If a line in the entries below contains "section", copy it.

===== Data provided =====

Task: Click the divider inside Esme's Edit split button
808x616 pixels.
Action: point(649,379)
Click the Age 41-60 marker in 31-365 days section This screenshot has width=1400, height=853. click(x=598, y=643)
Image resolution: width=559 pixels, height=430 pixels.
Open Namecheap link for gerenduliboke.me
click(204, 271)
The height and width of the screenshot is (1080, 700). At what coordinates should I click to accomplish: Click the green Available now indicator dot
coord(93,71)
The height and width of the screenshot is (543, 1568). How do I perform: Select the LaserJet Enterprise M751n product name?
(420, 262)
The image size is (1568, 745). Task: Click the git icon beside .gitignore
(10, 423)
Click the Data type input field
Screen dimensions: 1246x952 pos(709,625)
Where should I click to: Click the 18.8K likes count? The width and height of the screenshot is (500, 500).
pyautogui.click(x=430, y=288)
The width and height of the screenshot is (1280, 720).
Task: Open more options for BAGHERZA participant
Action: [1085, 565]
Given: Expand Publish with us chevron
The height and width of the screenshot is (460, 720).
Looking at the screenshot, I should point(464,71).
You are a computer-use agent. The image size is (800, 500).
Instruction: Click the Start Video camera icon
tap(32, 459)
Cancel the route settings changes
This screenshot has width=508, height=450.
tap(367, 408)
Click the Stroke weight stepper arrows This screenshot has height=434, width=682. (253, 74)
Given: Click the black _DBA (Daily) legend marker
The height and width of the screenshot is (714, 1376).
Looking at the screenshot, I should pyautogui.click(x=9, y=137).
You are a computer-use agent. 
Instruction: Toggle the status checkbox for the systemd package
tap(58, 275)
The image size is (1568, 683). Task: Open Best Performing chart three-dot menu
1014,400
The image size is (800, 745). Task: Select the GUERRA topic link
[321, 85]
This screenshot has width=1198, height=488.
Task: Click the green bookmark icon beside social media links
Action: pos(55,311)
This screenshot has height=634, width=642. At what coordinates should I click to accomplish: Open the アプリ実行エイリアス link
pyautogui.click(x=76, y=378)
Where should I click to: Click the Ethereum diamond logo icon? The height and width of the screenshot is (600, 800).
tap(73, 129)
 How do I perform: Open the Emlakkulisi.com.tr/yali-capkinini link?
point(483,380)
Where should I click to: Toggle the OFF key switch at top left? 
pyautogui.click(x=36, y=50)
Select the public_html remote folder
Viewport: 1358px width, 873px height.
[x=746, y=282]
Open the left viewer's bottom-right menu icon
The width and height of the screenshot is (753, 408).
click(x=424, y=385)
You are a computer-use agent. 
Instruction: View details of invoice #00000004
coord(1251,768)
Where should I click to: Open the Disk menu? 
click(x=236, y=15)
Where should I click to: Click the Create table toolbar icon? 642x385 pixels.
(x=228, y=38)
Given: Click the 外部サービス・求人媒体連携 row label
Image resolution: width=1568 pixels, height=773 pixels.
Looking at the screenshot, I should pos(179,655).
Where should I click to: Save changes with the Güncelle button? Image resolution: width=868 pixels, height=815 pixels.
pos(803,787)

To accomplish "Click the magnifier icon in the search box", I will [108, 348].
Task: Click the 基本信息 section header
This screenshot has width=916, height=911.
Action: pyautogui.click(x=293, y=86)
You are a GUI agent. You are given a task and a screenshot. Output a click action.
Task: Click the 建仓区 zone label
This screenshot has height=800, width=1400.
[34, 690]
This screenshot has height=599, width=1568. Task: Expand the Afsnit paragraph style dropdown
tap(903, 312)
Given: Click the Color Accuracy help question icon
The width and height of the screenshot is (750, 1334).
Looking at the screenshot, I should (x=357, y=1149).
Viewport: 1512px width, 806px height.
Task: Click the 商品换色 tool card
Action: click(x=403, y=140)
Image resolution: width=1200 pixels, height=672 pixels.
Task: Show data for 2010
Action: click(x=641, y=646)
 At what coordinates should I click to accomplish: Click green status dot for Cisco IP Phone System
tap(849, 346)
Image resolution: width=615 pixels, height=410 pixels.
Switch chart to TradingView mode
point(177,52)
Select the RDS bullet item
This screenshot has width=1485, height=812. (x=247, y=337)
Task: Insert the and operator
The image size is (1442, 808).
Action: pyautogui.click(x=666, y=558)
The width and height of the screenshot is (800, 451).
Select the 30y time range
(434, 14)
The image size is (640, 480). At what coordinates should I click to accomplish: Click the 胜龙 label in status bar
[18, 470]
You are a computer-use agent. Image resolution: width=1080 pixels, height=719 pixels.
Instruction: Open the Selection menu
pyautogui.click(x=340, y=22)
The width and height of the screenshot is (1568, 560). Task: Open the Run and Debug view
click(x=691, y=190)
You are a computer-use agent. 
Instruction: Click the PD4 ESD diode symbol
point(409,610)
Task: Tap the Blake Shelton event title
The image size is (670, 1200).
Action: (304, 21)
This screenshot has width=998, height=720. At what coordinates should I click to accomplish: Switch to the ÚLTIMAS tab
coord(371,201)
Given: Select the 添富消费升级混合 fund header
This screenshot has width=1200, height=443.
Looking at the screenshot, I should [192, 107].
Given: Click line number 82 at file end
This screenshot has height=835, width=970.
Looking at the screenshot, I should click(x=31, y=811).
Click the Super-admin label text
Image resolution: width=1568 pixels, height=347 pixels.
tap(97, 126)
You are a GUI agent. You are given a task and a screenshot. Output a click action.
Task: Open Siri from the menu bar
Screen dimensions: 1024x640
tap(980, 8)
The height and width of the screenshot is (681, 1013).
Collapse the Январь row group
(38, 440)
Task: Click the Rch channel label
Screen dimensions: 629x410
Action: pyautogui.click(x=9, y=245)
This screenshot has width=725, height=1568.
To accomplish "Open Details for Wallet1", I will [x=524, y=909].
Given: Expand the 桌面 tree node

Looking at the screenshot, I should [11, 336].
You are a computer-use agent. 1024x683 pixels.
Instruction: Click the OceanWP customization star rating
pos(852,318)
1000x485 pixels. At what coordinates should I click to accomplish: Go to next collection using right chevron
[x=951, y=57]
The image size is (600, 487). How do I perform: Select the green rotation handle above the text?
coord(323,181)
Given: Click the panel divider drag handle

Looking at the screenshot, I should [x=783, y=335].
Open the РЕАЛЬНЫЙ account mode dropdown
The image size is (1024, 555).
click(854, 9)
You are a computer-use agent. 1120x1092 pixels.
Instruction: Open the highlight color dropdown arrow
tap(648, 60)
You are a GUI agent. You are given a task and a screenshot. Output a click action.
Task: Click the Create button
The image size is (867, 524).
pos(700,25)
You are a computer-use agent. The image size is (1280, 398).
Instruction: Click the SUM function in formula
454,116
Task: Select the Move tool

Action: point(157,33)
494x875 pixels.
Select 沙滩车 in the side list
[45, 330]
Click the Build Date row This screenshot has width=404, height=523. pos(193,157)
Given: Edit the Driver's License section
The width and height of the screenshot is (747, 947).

=====

* **Exercise solution**:
Click the Age 41-60 marker in 31-365 days section This screenshot has width=1400, height=853. click(x=598, y=643)
Task: Click the 基本信息 section header
Given: Edit the Driver's License section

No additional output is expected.